Scanning the entries below, copy every line that contains the word "view".

Stored dataset items:
────────

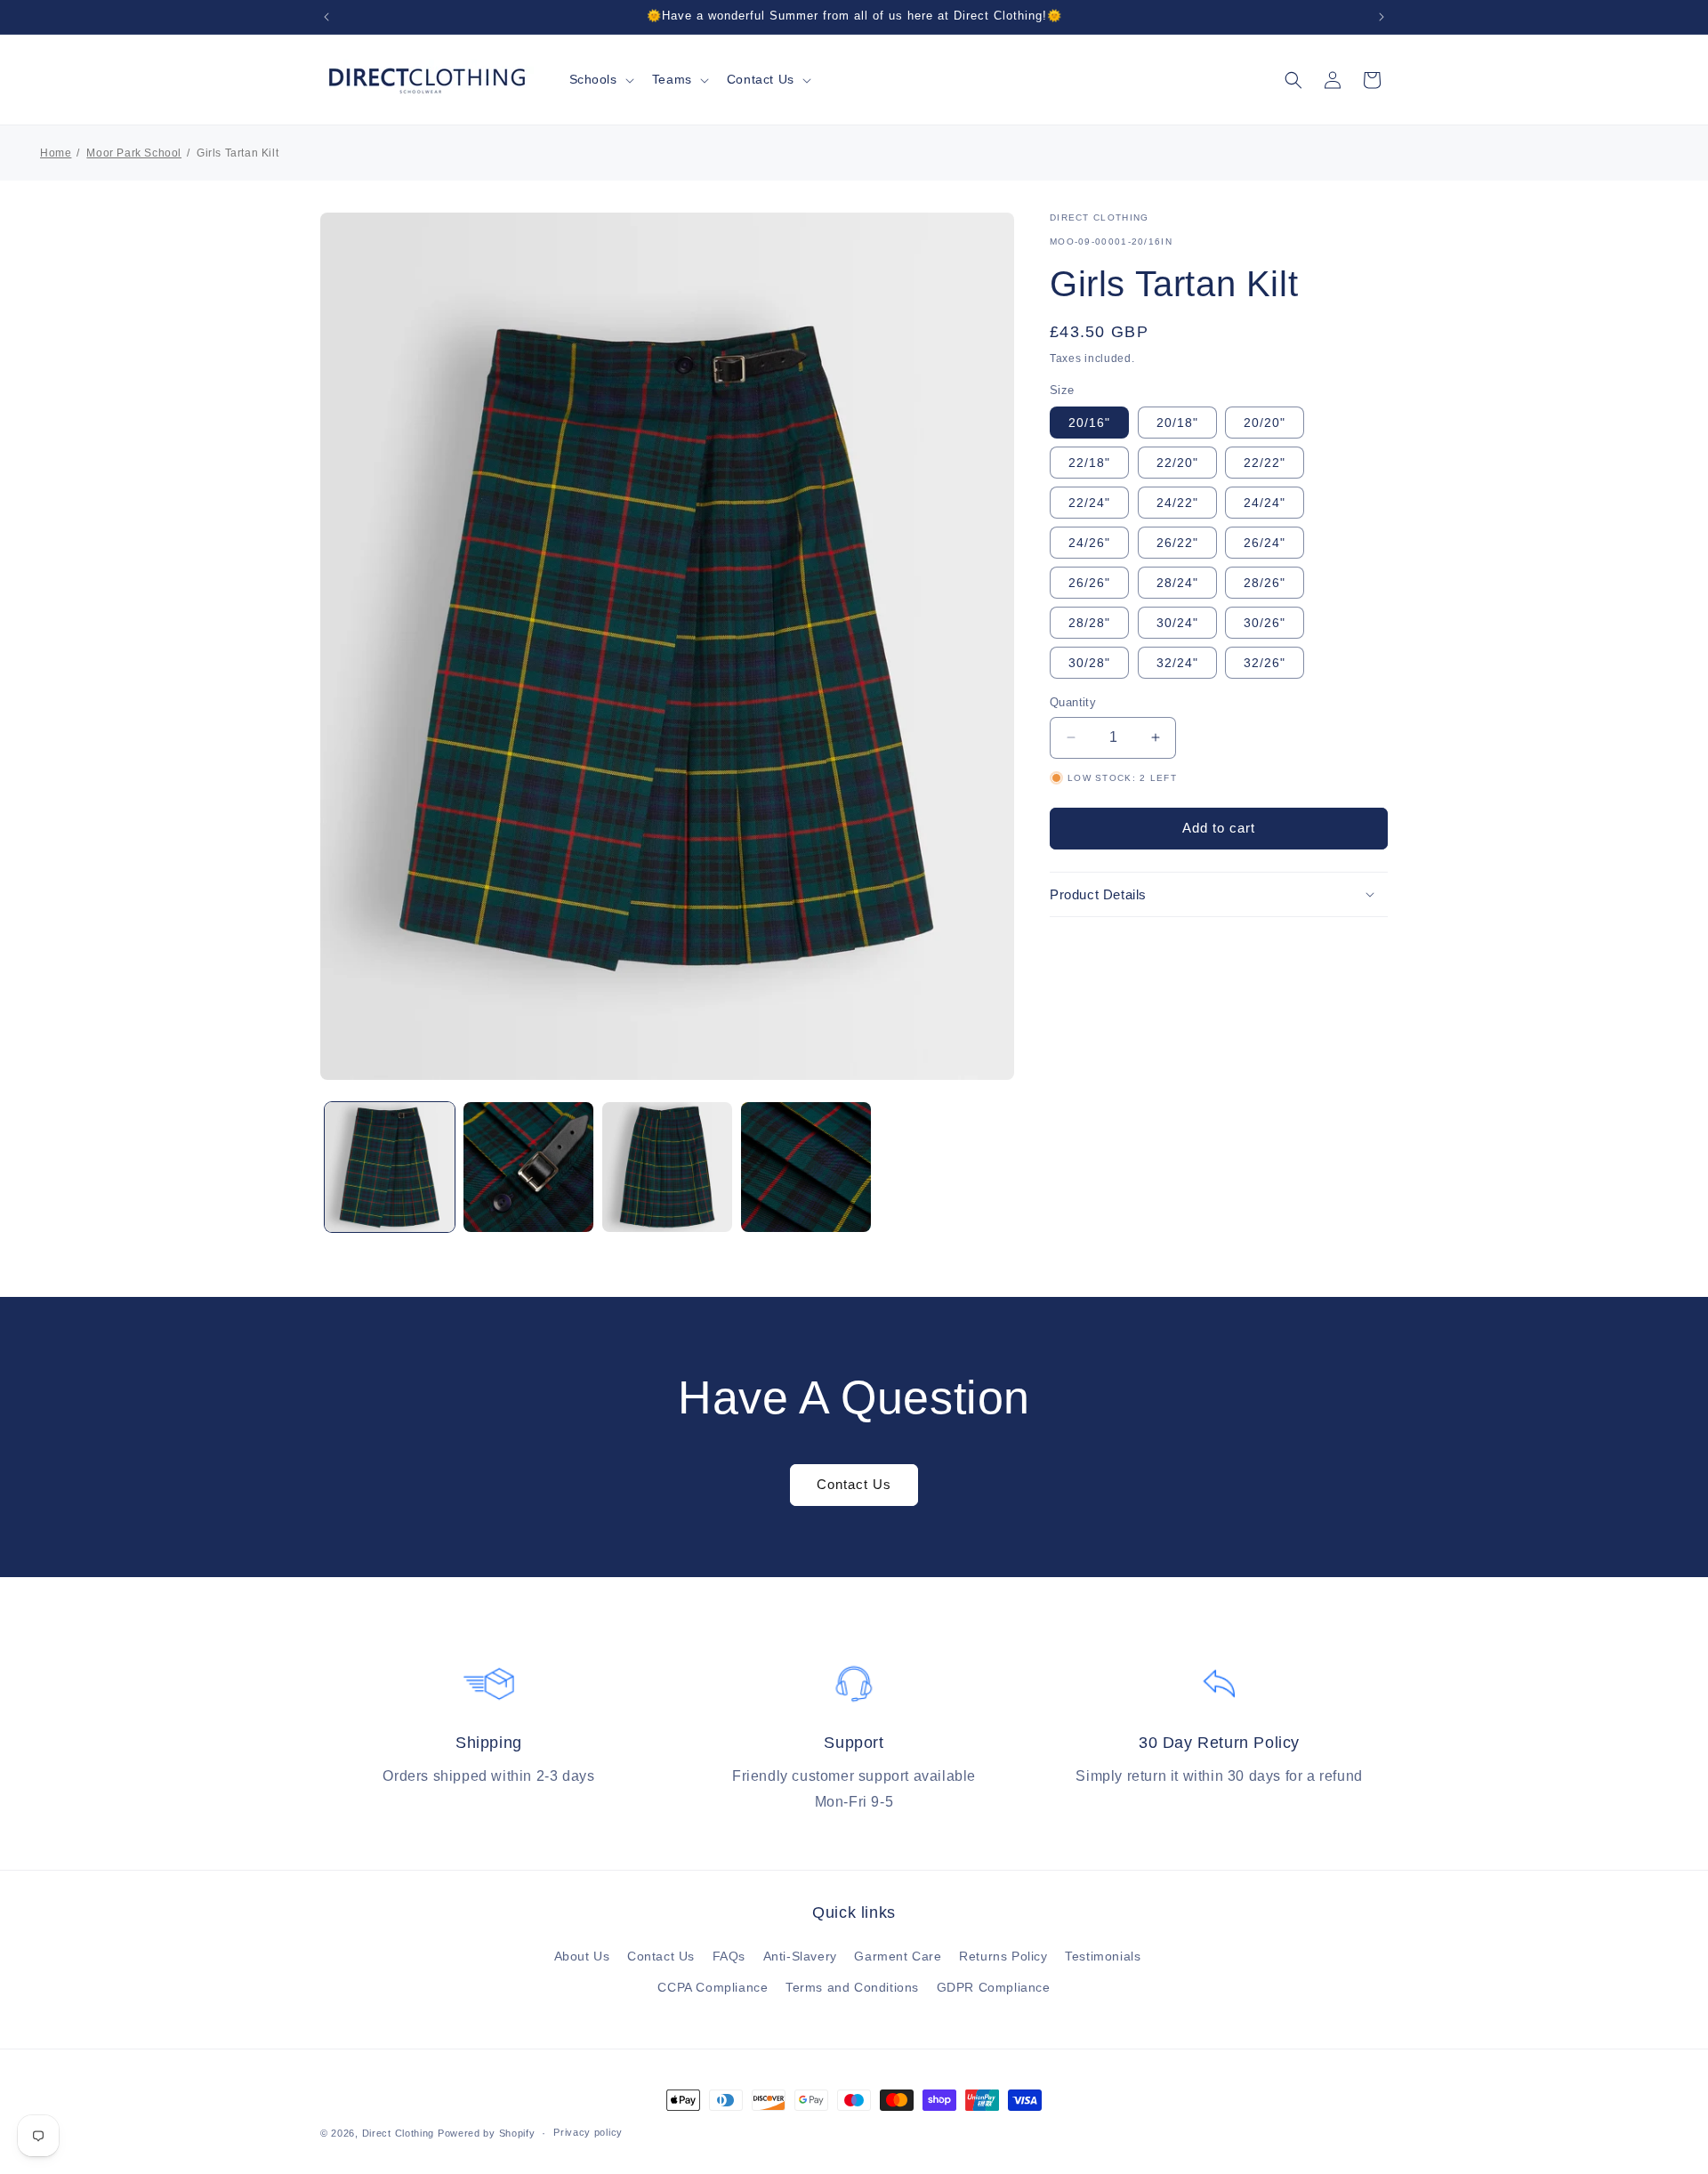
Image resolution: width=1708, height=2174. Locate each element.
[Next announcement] (1381, 17)
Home (55, 153)
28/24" (1177, 583)
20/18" (1177, 422)
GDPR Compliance (994, 1987)
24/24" (1264, 502)
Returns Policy (1003, 1956)
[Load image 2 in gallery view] (528, 1167)
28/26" (1264, 583)
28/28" (1089, 623)
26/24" (1264, 542)
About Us (582, 1956)
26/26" (1089, 583)
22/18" (1089, 462)
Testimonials (1102, 1956)
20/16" (1089, 422)
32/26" (1264, 663)
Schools (593, 79)
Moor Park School (133, 153)
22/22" (1264, 462)
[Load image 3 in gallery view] (667, 1167)
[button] (600, 79)
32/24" (1177, 663)
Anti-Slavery (800, 1956)
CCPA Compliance (712, 1987)
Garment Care (897, 1956)
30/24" (1177, 623)
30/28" (1089, 663)
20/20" (1264, 422)
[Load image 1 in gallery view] (390, 1167)
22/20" (1177, 462)
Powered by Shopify (487, 2133)
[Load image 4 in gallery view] (806, 1167)
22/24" (1089, 502)
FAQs (729, 1956)
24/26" (1089, 542)
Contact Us (760, 79)
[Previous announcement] (326, 17)
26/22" (1177, 542)
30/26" (1264, 623)
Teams (672, 79)
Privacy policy (588, 2132)
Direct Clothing (398, 2133)
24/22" (1177, 502)
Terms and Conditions (852, 1987)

────────

Reply to the task:
[Load image 2 in gallery view] (528, 1167)
[Load image 3 in gallery view] (667, 1167)
[Load image 1 in gallery view] (390, 1167)
[Load image 4 in gallery view] (806, 1167)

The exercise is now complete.